(Data records)
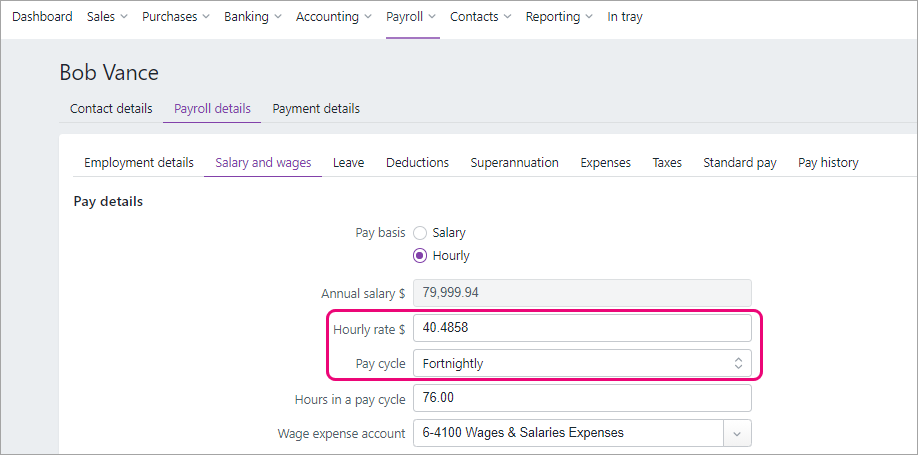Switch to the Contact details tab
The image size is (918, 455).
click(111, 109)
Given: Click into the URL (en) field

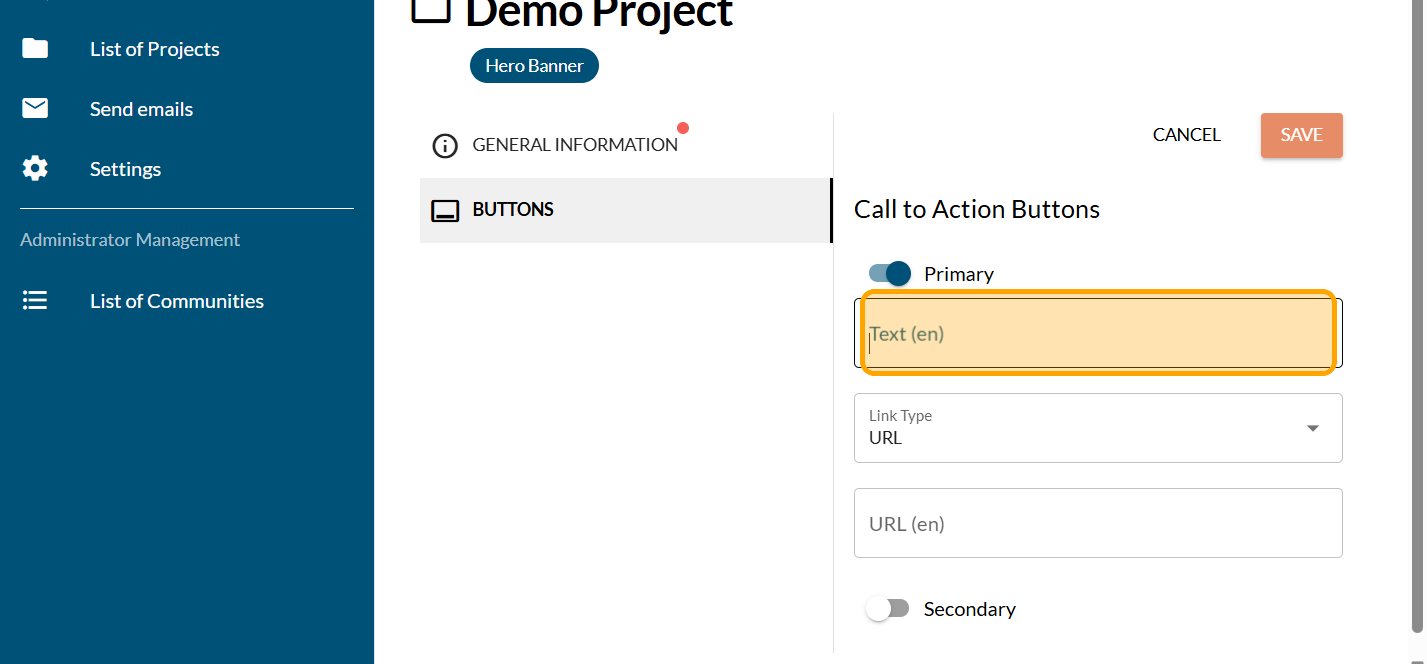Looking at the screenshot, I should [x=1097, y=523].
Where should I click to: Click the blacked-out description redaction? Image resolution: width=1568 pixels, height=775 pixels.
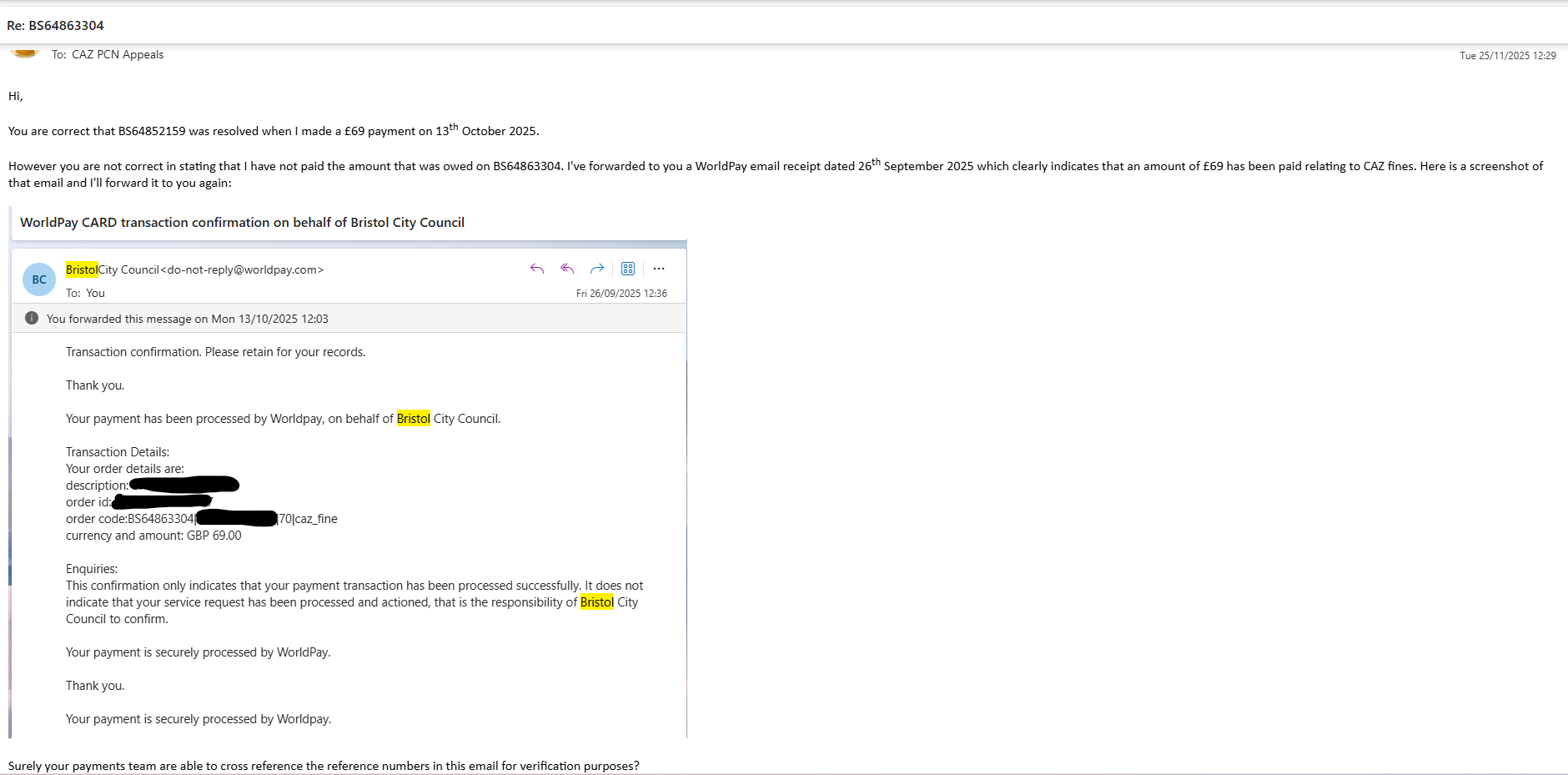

- _Aim of the task_
The expected output is the exact run of lines from the one containing "Given: Click into the URL (en) field" through the final line of the data above, both ends included, with no pictures.

- _Task answer_
Given: Click into the URL (en) field

Looking at the screenshot, I should [x=1097, y=523].
Where should I click to: Click the blacked-out description redaction? Image resolution: width=1568 pixels, height=775 pixels.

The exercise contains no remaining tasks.